You are viewing a plain text version of this content. The canonical link for it is here.
Posted to user@nutch.apache.org by navinkumar <na...@gmail.com> on 2012/12/26 06:47:38 UTC

Extract data in nutch

Hi ,I’m newbie to nutch,I have successfully installed and configured nutch to
crawl the sites.I want to get the data from crawl?1.Is there any way to get
the data programmatically?2.What is the command to extract the data into
plain text?



--
View this message in context: http://lucene.472066.n3.nabble.com/Extract-data-in-nutch-tp4029072.html
Sent from the Nutch - User mailing list archive at Nabble.com.

Re: Extract data in nutch

Posted by Tejas Patil <te...@gmail.com>.
Hi Navin,
Crawl the data using crawl command[0]. After that, use the readseg
command[1],[2] to dump a text file.
You can easily automate using shell script, python etc scripting languages.

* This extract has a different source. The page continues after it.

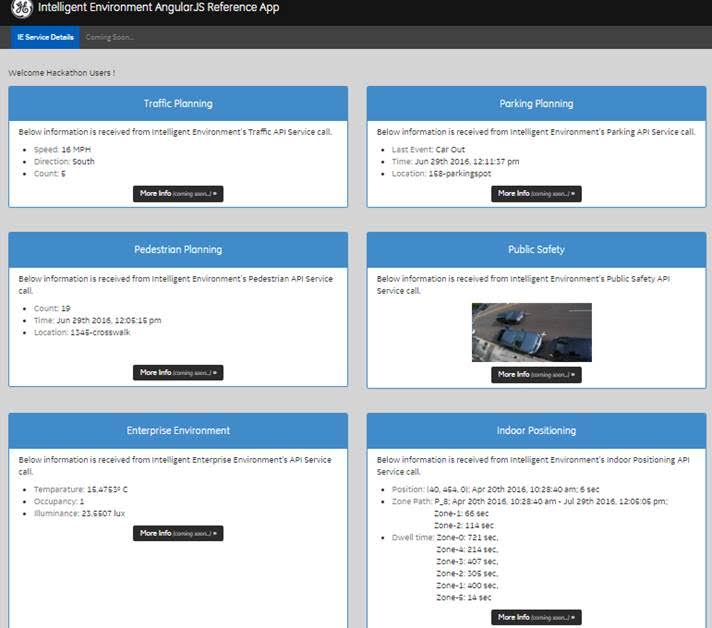This screenshot has width=712, height=628.
Task: Open the IE Service Details tab
Action: point(45,37)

[0] : section 3.1 in http://wiki.apache.org/nutch/NutchTutorial
[1] :
http://www.marco.bianchi.name/myPortal/using-the-binnutch-readseg-command.aspx
[2] : http://wiki.apache.org/nutch/bin/nutch_readseg

Thanks,
Tejas Patil


On Tue, Dec 25, 2012 at 9:47 PM, navinkumar <na...@gmail.com> wrote:

> Hi ,I’m newbie to nutch,I have successfully installed and configured nutch
> to
> crawl the sites.I want to get the data from crawl?1.Is there any way to get
> the data programmatically?2.What is the command to extract the data into
> plain text?
>
>
>
> --
> View this message in context:
> http://lucene.472066.n3.nabble.com/Extract-data-in-nutch-tp4029072.html
> Sent from the Nutch - User mailing list archive at Nabble.com.